## Work instructions
Retype, without changes, the rows from the line containing "Given: Select the HitBTC coin count 303" through the line containing "pos(127,45)", including both of those lines.

-------

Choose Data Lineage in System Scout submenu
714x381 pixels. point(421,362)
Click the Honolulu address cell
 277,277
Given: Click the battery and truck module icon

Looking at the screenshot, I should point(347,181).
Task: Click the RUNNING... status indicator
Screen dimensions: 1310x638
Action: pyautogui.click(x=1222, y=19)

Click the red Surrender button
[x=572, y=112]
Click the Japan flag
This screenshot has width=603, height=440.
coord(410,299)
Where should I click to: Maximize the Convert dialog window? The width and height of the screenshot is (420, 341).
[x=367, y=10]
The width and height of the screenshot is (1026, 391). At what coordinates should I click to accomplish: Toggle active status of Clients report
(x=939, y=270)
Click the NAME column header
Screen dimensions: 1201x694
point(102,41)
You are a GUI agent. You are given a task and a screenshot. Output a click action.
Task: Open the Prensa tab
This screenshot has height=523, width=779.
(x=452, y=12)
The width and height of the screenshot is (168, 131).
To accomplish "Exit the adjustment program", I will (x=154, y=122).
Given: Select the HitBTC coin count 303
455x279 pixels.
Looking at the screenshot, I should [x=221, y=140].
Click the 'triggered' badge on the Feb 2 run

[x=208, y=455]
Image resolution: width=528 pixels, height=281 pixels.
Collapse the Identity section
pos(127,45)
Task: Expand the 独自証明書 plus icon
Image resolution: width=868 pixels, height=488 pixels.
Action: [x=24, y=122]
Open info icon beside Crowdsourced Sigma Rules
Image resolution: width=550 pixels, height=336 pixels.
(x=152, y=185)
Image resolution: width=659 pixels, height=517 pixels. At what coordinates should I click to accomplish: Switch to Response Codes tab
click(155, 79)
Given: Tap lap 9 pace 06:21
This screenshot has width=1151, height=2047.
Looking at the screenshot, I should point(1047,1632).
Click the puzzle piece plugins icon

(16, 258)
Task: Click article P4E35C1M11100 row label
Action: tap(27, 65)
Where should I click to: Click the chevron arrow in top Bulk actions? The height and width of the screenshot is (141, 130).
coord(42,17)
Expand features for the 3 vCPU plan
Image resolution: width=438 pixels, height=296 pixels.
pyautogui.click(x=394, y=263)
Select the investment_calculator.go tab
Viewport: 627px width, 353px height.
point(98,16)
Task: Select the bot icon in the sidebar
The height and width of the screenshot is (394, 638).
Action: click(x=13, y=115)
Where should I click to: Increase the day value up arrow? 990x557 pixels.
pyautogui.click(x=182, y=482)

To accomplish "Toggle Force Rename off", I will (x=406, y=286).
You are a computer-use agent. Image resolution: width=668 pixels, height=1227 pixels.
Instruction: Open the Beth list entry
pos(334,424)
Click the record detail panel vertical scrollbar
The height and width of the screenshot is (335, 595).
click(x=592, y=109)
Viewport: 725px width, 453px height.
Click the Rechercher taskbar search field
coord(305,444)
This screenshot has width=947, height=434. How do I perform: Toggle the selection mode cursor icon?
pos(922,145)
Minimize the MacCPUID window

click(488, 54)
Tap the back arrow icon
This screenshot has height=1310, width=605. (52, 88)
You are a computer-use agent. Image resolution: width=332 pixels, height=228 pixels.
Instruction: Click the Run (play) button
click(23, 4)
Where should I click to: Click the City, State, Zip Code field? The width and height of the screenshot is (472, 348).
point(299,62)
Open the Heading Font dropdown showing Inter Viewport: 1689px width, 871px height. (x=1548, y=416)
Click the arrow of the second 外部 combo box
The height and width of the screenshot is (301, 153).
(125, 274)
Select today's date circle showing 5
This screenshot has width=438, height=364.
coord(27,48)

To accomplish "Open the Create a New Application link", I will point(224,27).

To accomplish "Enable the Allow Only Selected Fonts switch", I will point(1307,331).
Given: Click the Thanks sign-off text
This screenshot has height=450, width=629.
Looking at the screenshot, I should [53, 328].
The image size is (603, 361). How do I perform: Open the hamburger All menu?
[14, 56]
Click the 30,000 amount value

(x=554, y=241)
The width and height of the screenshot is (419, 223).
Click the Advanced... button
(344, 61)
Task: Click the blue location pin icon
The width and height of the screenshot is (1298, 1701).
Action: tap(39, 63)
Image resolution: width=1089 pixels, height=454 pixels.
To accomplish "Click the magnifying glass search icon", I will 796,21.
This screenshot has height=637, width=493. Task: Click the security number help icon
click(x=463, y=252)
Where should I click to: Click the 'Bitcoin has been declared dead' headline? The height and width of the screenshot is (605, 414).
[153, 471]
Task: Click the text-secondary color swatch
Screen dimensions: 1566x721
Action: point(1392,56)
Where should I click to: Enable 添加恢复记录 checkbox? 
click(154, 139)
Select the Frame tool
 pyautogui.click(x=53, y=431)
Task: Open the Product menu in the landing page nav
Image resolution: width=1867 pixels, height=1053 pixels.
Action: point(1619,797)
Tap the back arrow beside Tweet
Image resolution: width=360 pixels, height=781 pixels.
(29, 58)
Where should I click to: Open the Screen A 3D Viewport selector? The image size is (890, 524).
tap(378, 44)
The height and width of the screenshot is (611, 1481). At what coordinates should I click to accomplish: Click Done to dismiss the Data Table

-------

## The completed task
Given: Select the HitBTC coin count 303
455x279 pixels.
Looking at the screenshot, I should [x=221, y=140].
Click the 'triggered' badge on the Feb 2 run

[x=208, y=455]
Image resolution: width=528 pixels, height=281 pixels.
Collapse the Identity section
pos(127,45)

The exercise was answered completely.